The finest approach to Glencoe is by way of Glen Etive and the loft pass between the Buchailles and Bidean which drops into the road at the Study. From Taynuilt and on to the Clachaig Inn makes a long and arduous day. But sometimes a steamer can be taken to the head of Loch Etive, and then there is not much more than half a dozen miles of that long and inhospitable glen to be traversed on foot before the climb begins.

Argyllshire ought to end with Lorn; but history has interfered with geography, and incorporated with it the huge shattered massif from Ardgour to Ardnamurchan Point and to the Ross of Mull. A strait like the Kyles of Bute cuts this island of Mull from the mainland; but that is a minor detail, for there are several deep glens and lochs that all but sever other blocks, and the sea would not have to rise many feet to turn the whole region into an archipelago. Everywhere, land and sea, lake and mountain, are tangled up together. The scenery is as romantic as among the outer isles, which are often actually within the range of vision. It is a region of fantasy, and its very history is fantastic.

Mull is usually circumnavigated by steamer from Oban, and embarking upon this voyage is like beginning Scott's "Lord of the Isles." The vessel glides between Duart Castle on its cliff and the green isle of Lismore, and if the tide be at the right level the surf will be seen washing over the Lady's Rock, where a Maclean exposed his wife. But the lady he wanted to get rid of was a Campbell; she was rescued, and the husband himself was murdered in Edinburgh soon after by the brother of Argyll. There is another stronghold of the Lords of the Isles in Aros Castle, close to Salen, which is the best landing-place for those who would explore this green, pastoral island. A long tramp from Salen, past Loch Ba and Ben More, the crowning height leads eventually to Corsaig pier on the south shore, where the boat may be picked up for Oban.

But the great majority continue the round to Iona. As the Sound opens out, the scenery expands.
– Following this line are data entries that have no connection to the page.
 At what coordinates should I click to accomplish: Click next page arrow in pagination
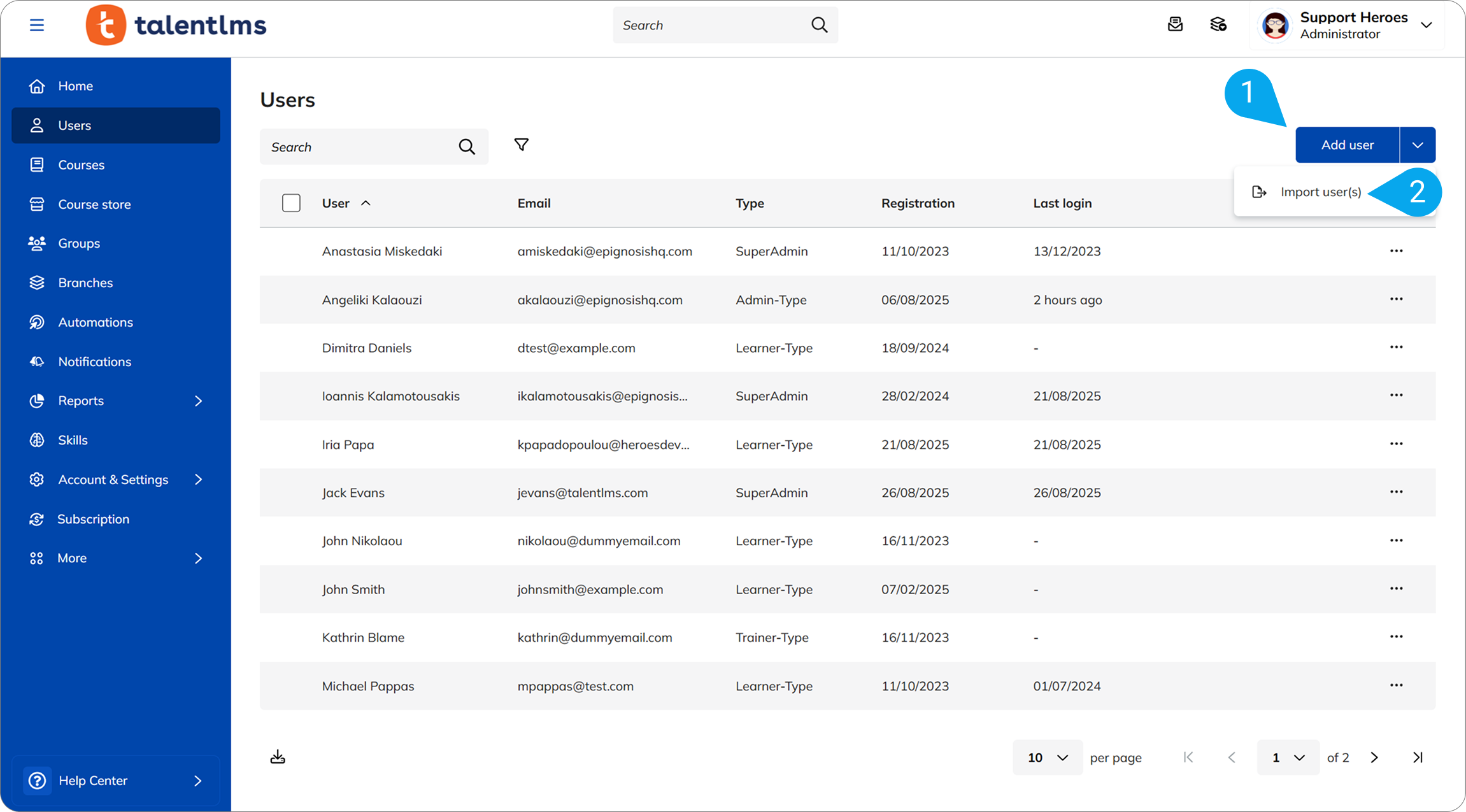tap(1374, 757)
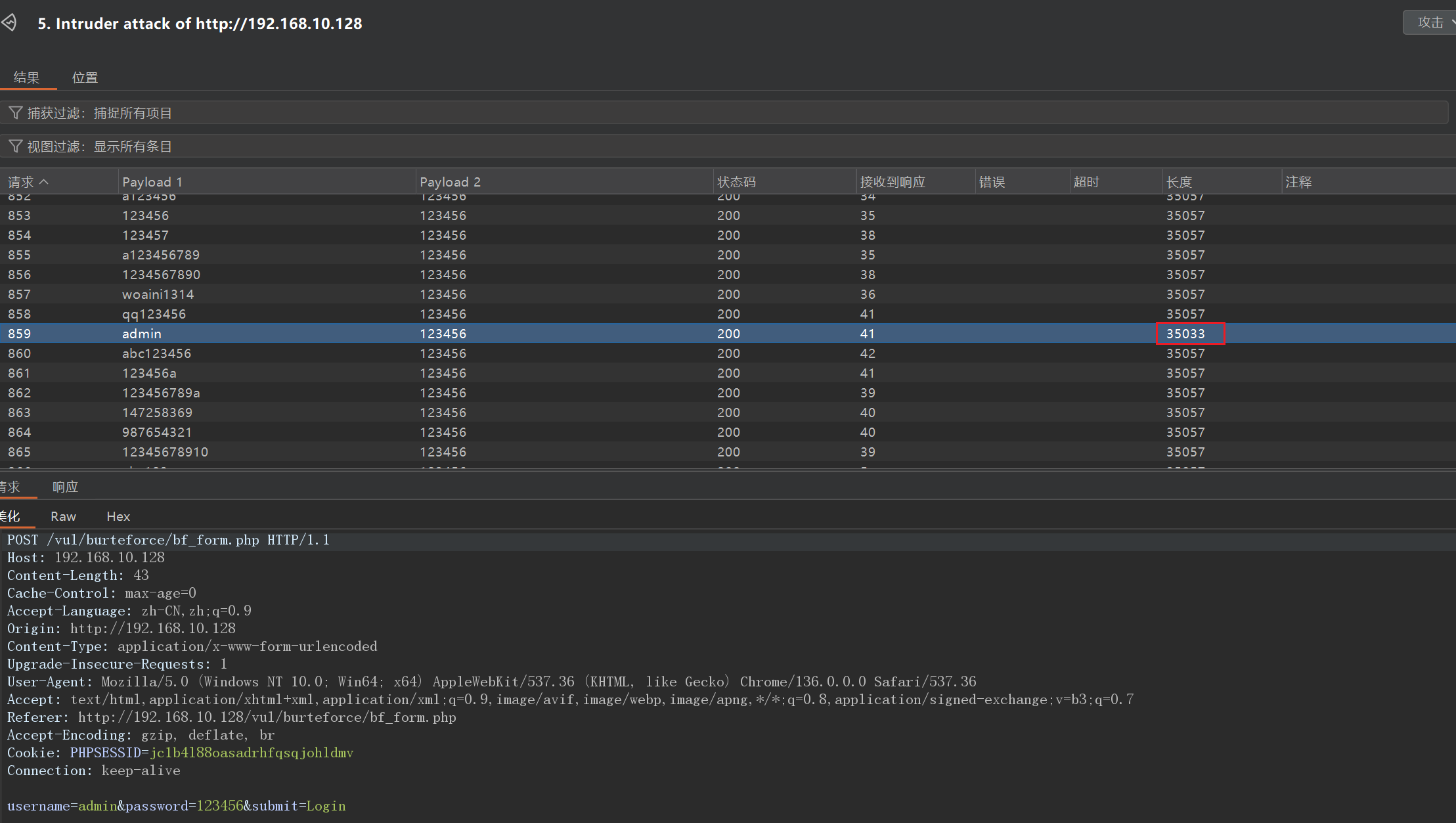
Task: Click the view filter bar 显示所有条目
Action: [133, 146]
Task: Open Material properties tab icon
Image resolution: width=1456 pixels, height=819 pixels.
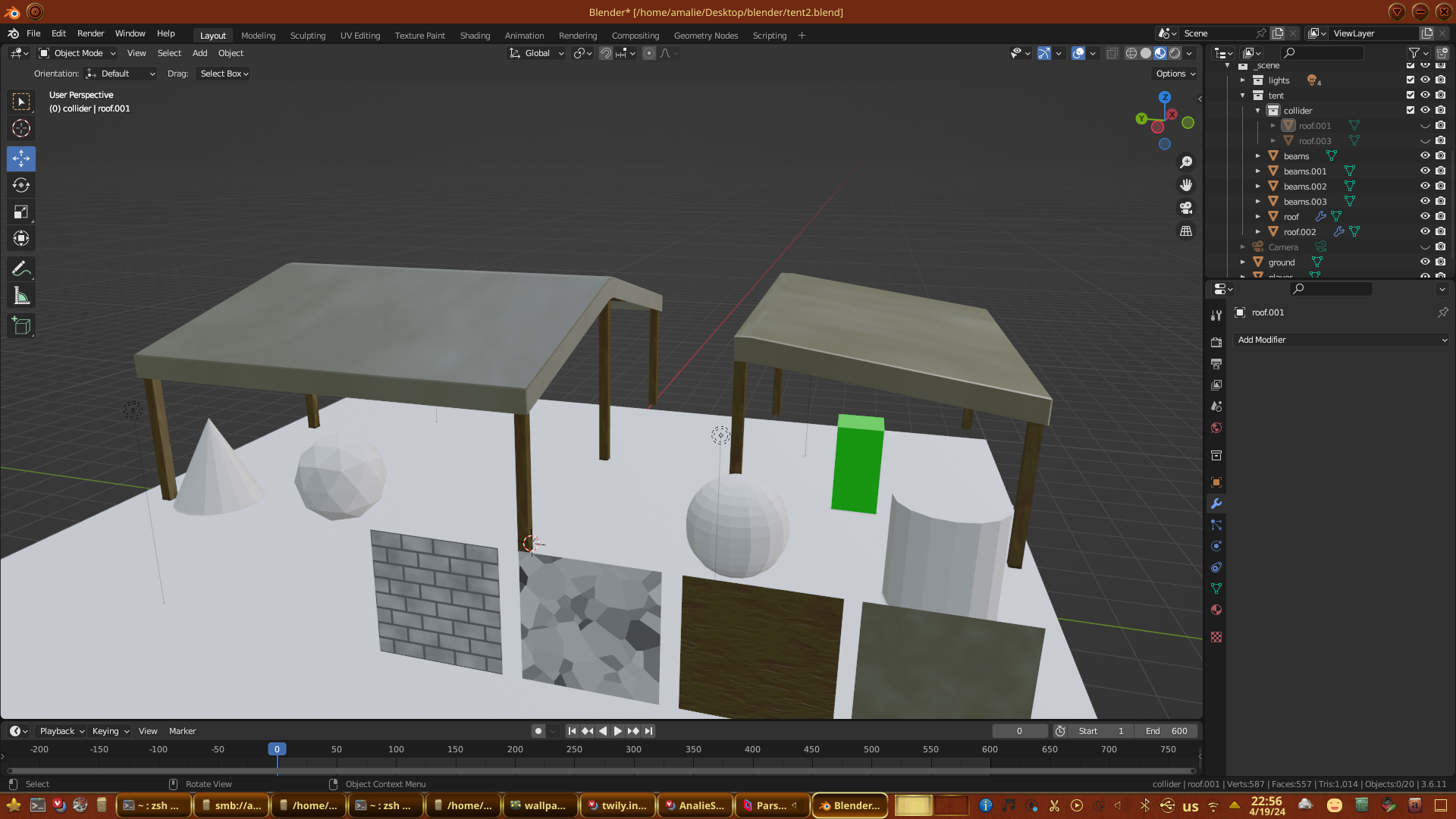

Sithean or Shiant soars aloft in Morven; Ben Hiant towers straight ahead in Ardnamurchan; and far up Loch Sunart, which winds inland on the right, may be seen the shadowy form of Ben Resipol. On the basalt cliffs of Ardnamurchan scowls another ruined stronghold, Mingary Castle, and far to the left of it the long peninsula extends to the point and lighthouse where the Scottish mainland ends.

But our present objective is Iona. Between the extreme point of Ardnamurchan and the island of Coll, across breadths of sea placid or foam-flecked, we are confronted by those extraordinary isles: Eigg with its monolithic Scuir; the sierra of peaks and curving ridges thrust out from the sea, which is the island of Rum; then Skye, with the jagged crest of the Black Coolin; and in the remoteness, the outer isles, perhaps with Ben More faintly showing sixty miles away, in South Uist. The boat rounds Caliach Point; Tiree is seen south of Coll; and we steam between the volcanic Treshnish Isles and Campbell's Ulva, catching a glimpse of Lord Ullin's Lochgyle or Loch na Keal, to which it blocks the entrance. In due time we are at Staffa, ready for the visit to Fingal's Cave, and our next landing is on Iona.

The return journey to Glasgow round the Mull of Kintyre affords a nearer view of Jura and Islay, and also of Kintyre, the ultimate point of which reaches within thirteen miles of Ireland. Colonsay is glimpsed before the entry to the Sound of Jura. Doubling the Mull of Kintyre, we are soon in sight of Ailsa Craig and then of Arran: we are in home waters again.